## [THE REQUEST]
Repeat the records word for word, starting at their beginning and ending with the line containing "center [1357, 419].", both ends included. Leave out the pictures.

(Screenshot and document pointing data)
+++++
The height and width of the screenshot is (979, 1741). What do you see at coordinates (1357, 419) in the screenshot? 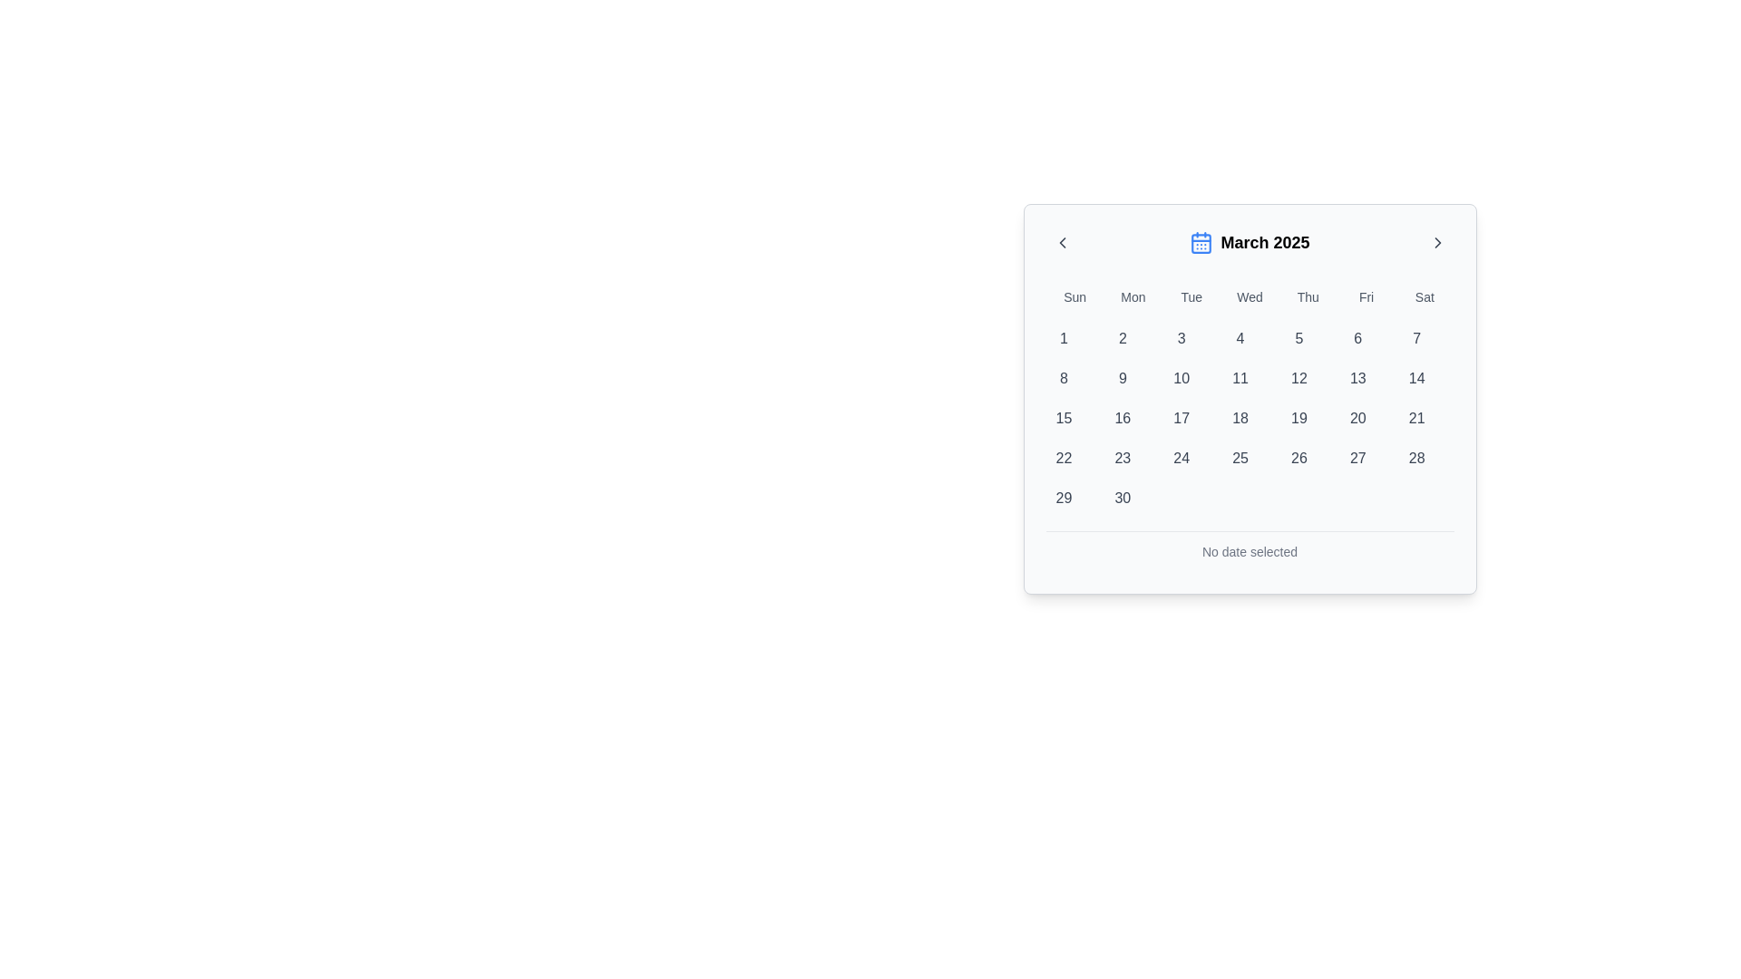
I see `the button in the calendar interface` at bounding box center [1357, 419].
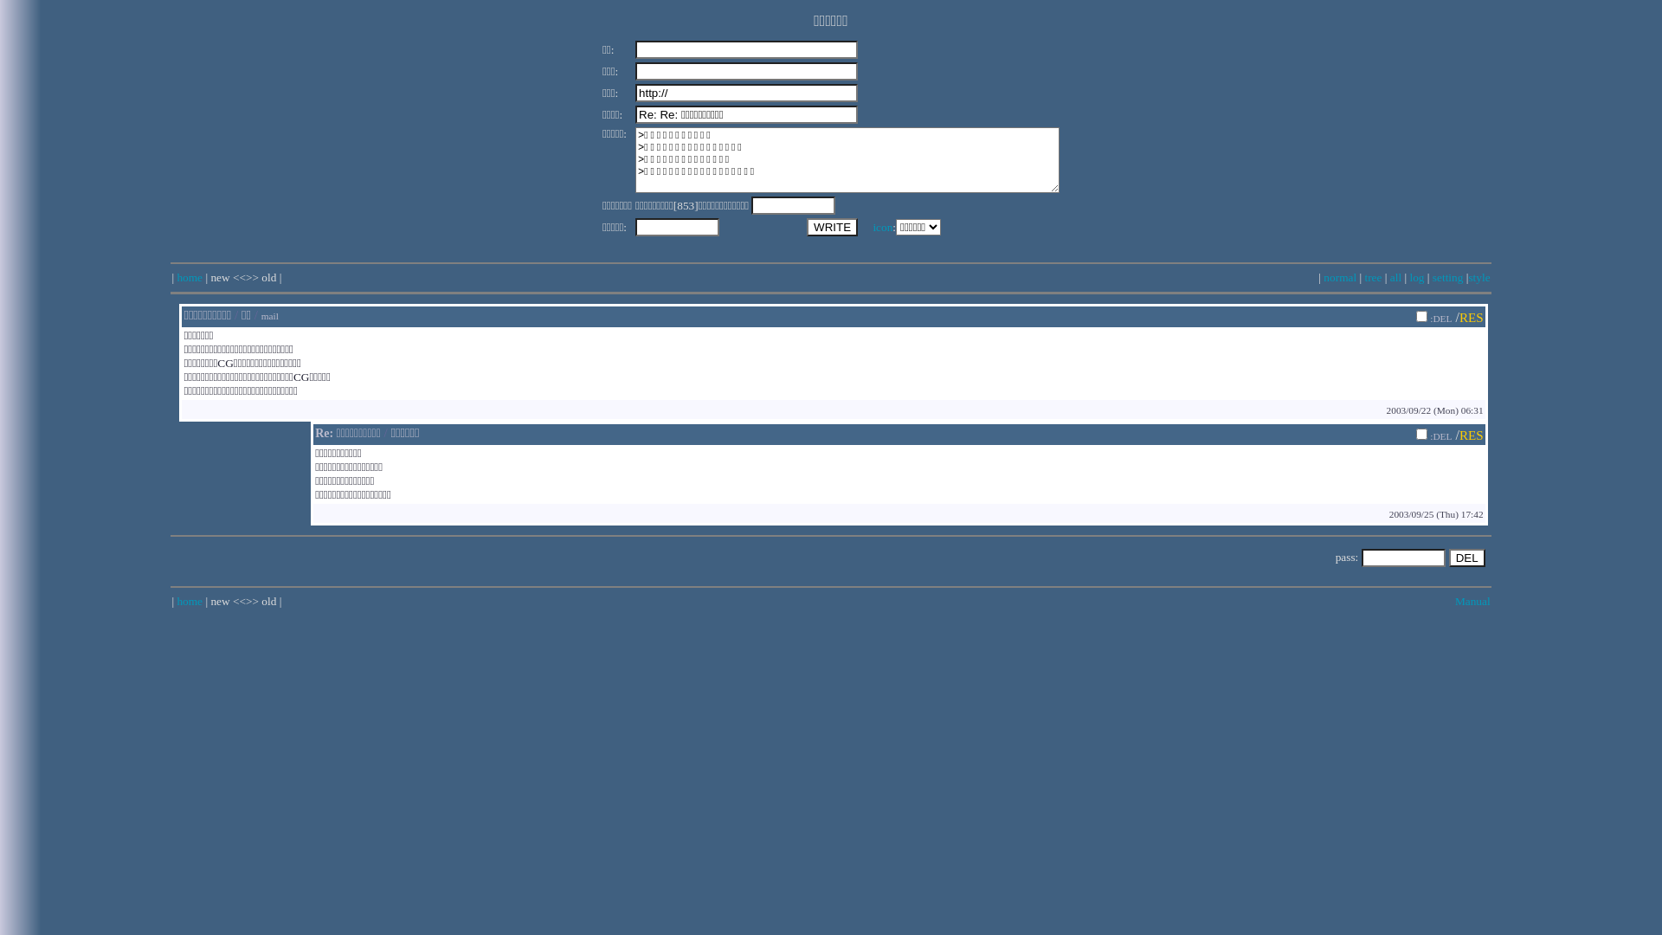 The height and width of the screenshot is (935, 1662). I want to click on 'setting', so click(1449, 276).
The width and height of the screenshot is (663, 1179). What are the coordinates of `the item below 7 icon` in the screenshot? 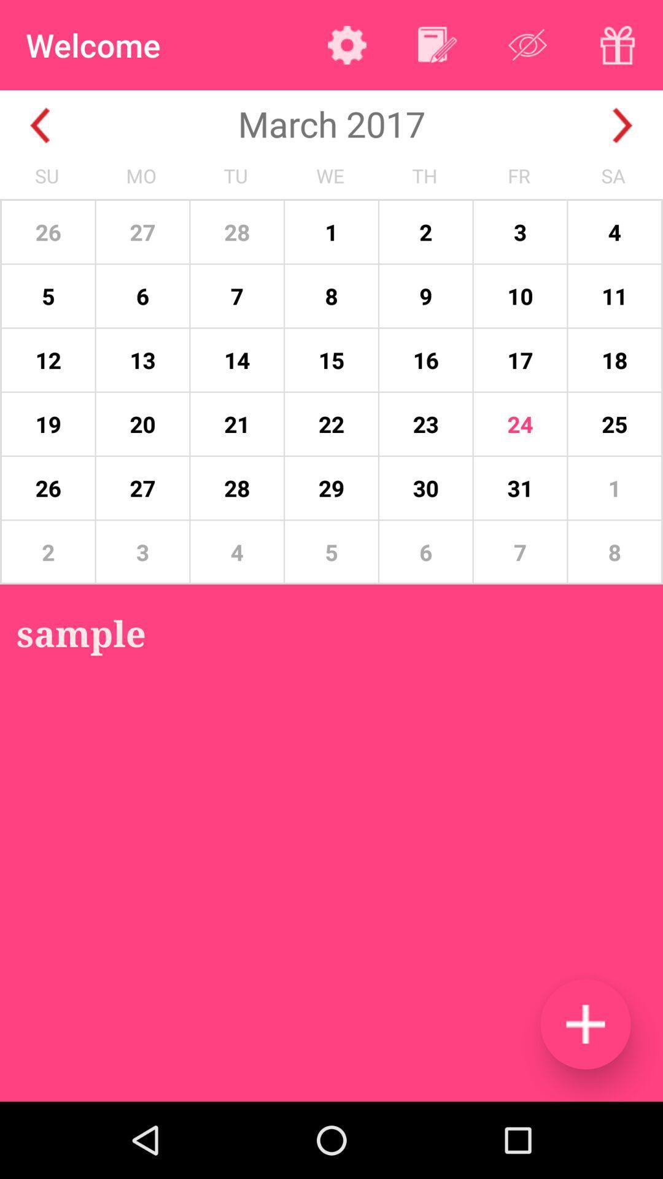 It's located at (585, 1025).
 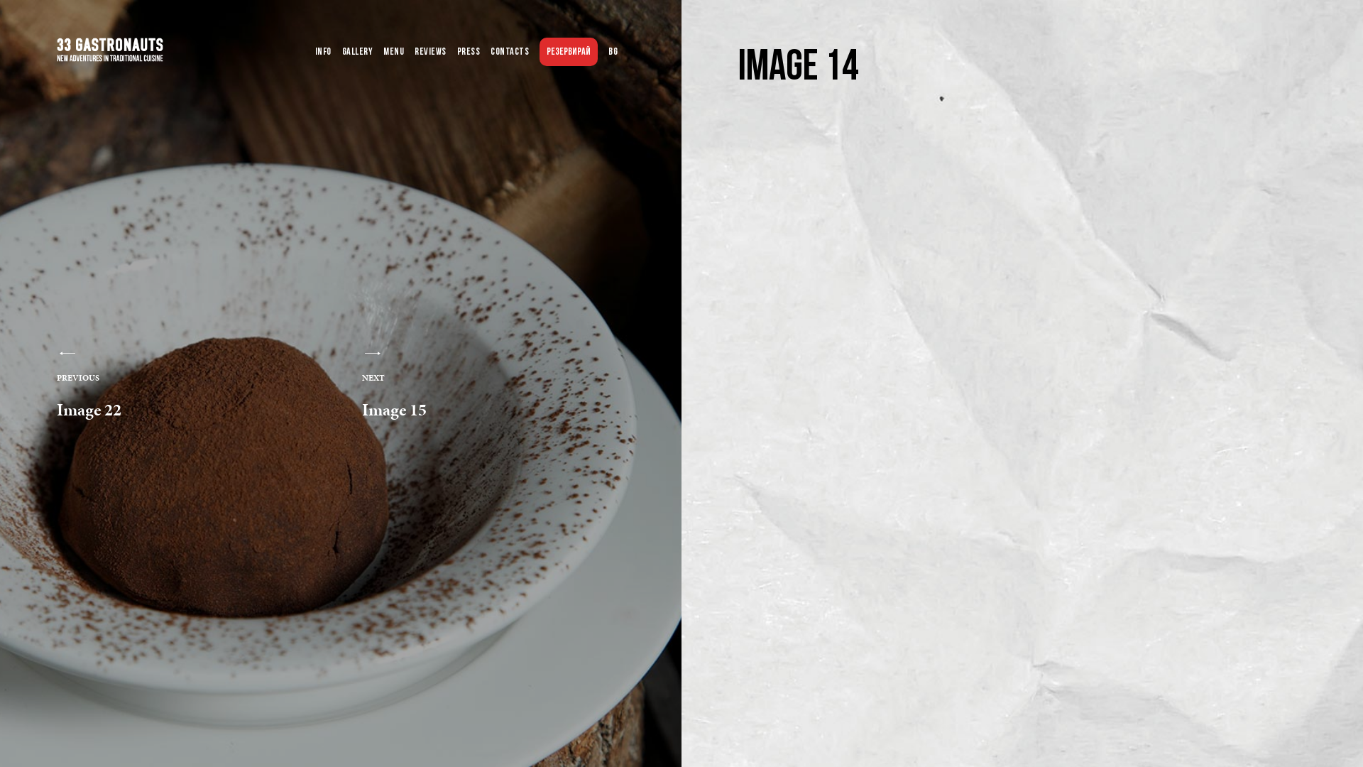 What do you see at coordinates (613, 51) in the screenshot?
I see `'BG'` at bounding box center [613, 51].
+++++
## [IN RESPONSE]
The height and width of the screenshot is (979, 1741). What do you see at coordinates (1357, 419) in the screenshot? 
I see `the button in the calendar interface` at bounding box center [1357, 419].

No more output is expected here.